Segment Start: TEXT SHOWN

Airports, Hotels And Infrastructure Strain To Keep Pace

The rapid rise in visitor targets is forcing a parallel build-out of infrastructure. Across the GCC, governments and private developers are investing in airport expansions, cruise terminals, new hotel inventory and upgraded public transport systems to handle forecast demand. Recent research on the Gulf hospitality market shows inbound arrivals recovering strongly from the pandemic and, in some hubs, already surpassing 2019 levels, prompting concerns over capacity constraints during peak seasons.

Saudi Arabia plans a new mega-hub at King Salman International Airport in Riyadh, while existing gateways in Jeddah, Dammam and Madinah undergo expansions to handle future pilgrim traffic and leisure arrivals. In the UAE, Dubai International and Al Maktoum International airports are advancing staged upgrades, and regional airports in Sharjah and Ras Al Khaimah are courting low-cost carriers with incentives and dedicated terminals.

Hotel supply is also surging. Abu Dhabi expects its room inventory to climb from about 34,000 keys to more than 50,000 by 2030, while developers across Saudi giga-projects are signing management agreements with global brands for beach resorts, lifestyle hotels and branded residences. Qatar, which added thousands of rooms for the 2022 World Cup, is repurposing part of that capacity for meetings and events, cruise passengers and stopover tourism. Industry executives say striking the right balance between luxury offerings and mid-market accommodation will be critical to sustaining occupancy and attracting a broader demographic of travelers.

Supporting infrastructure extends beyond transport and lodging. New entertainment districts, public beaches, cultural institutions and environmental conservation zones are being woven into master plans, as regulators emphasize liveability and sustainability alongside visitor numbers. Analysts warn that infrastructure rollouts must keep pace with marketing campaigns to avoid visitor bottlenecks, especially in nascent destinations where road networks and utilities are still under construction.

Sustainability And Investment Pressures Shape The Next Phase

As the Gulf’s tourism map is redrawn, sustainability and fiscal discipline are emerging as decisive themes. Several mega-projects are positioning themselves as global testbeds for regenerative tourism, pledging to power resorts with renewable energy, protect coral reefs and mangroves, and cap visitor numbers in sensitive ecosystems. Red Sea Global has committed to strict environmental standards, including limitations on coastal development and marine-lighting rules designed to protect wildlife, while Oman and the UAE highlight national decarbonization plans in their tourism pitches.

At the same time, the costs of transformation are prompting closer scrutiny from investors and ratings agencies. Saudi Arabia’s Public Investment Fund has signaled efforts to prioritize projects with clear commercial pathways and foreign investment potential, even as it continues to back showcase developments tied to sporting events and global expos. Across the region, public-private partnerships, sovereign wealth funds and international hotel operators are being enlisted to share risk and accelerate delivery.

For airlines, the sustainability challenge centers on fleet renewal and future fuels. Large orders for new-generation aircraft are designed to cut emissions per seat, while Gulf hubs experiment with sustainable aviation fuel mandates, carbon offset programs and more efficient air traffic management. Yet observers point out that the scale of planned capacity growth could still push overall emissions higher, placing the region under pressure from regulators and climate-conscious travelers.

Despite these headwinds, travel industry executives remain bullish on the Gulf’s trajectory. With visa reforms making it easier to enter, infrastructure projects moving from blueprints to opening ceremonies and airlines racing to secure aircraft and slots, the GCC is on track to become one of the most closely watched laboratories for tourism-led development in the coming decade.

Segment End: TEXT SHOWN

TASKS TO COMPLETE
1. According to the article on Gulf tourism, what room inventory does Abu Dhabi expect to reach by 2030?
2. Return the stretch of the article on Gulf tourism from "At the same" through "and accelerate delivery.", copied word for word.

Segment Start: DATA

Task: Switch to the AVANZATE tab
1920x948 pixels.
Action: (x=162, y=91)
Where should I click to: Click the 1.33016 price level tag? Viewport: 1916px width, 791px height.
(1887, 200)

Segment End: DATA

ANSWERS FOR THIS EXERCISE
1. More than 50,000 keys.

2.
At the same time, the costs of transformation are prompting closer scrutiny from investors and ratings agencies. Saudi Arabia’s Public Investment Fund has signaled efforts to prioritize projects with clear commercial pathways and foreign investment potential, even as it continues to back showcase developments tied to sporting events and global expos. Across the region, public-private partnerships, sovereign wealth funds and international hotel operators are being enlisted to share risk and accelerate delivery.